- Location (red) in Tedim District
- Coordinates: 23°45′N 93°44′E﻿ / ﻿23.750°N 93.733°E
- Country: Myanmar
- State: Chin State
- District: Tedim District
- Township: Tonzang Township
- Administrative centre: Tonzang

Area
- • Total: 1,340.25 sq mi (3,471.24 km^{2})

Population (2014)
- • Total: 20,722
- • Density: 15.461/sq mi (5.9696/km^{2})
- • Religions: Christianity
- Time zone: UTC+6:30 (MST)

= Tonzang Township =

Township in Chin State, Myanmar

Tonzang Township (တွန်းဇံမြို့နယ်) is a township in Tedim District, Chin State of Myanmar. The 3,471.24-square-kilometre Tonzang Township is bordered by Tedim Township in the south, Kale Township of the Sagaing Division in the south-east, Tamu Township of the Sagaing Division in the north-east, the Indian states of Manipur in the north and Mizoram in the west. The township is primarily inhabited by Zomi and Zomi people. The capital of the township is Tonzang.

==History==
On 11-12 May 2024, amid the Myanmar civil war, the Tatmadaw launched airstrikes in Tonzang Township destroying homes, a Baptist church, and a Catholic church.

On 3 April 2025, the Chin National Army (CNF/CNA) burned down around 80 homes in Nakzang village, Tonzang Township.

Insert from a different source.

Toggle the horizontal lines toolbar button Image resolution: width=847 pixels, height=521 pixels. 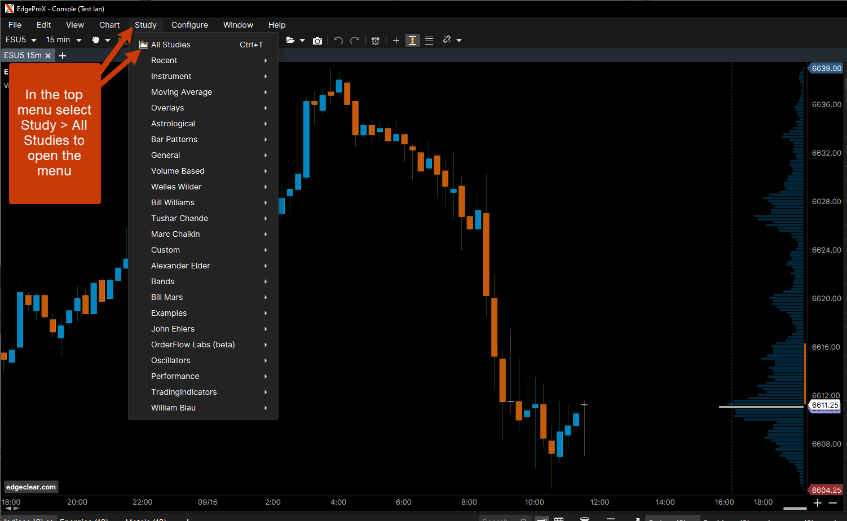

==Administrative divisions==
The capital city of Tonzang Township is Tonzang. Tonzang Township is divided into 32 regions called villages:
- Anlun
- Balbil
- Bapi
- Buangmual
- Cikha (Urban)
- Darkhai (A)
- Gelmual
- Haicin
- Haipi
- Hangken
- Kampum
- Kansau
- Khuabem
- Lamthang
- Linhnuat
- Lungtak
- Mualpi
- Nakzang
- Pangmual
- Phaitu
- Saipimual
- Salzang
- Sebawk
- Senam
- Singpial
- Sipek
- Suangpek
- Suangzang
- Thuitum
- Tongcin
- Tonzang (Urban)
- Tuimang
- Tuimui
- Tungtuang
- Zampi

==Demographics==
According to the 2014 Myanmar census, Tonzang Township had a population of 20,722. The median age was reported to be 17.5 years old. There were 95 males per 100 females, and males had a higher literacy rate than females at 93.1% and 81.8%, respectively. The 3,411 households had a mean household size of 5.9 persons. The majority of the households used firewood rather than electricity for cooking.

==Education==
In June 2026, 44 schools reopened in the township, with 3,446 students enrolled.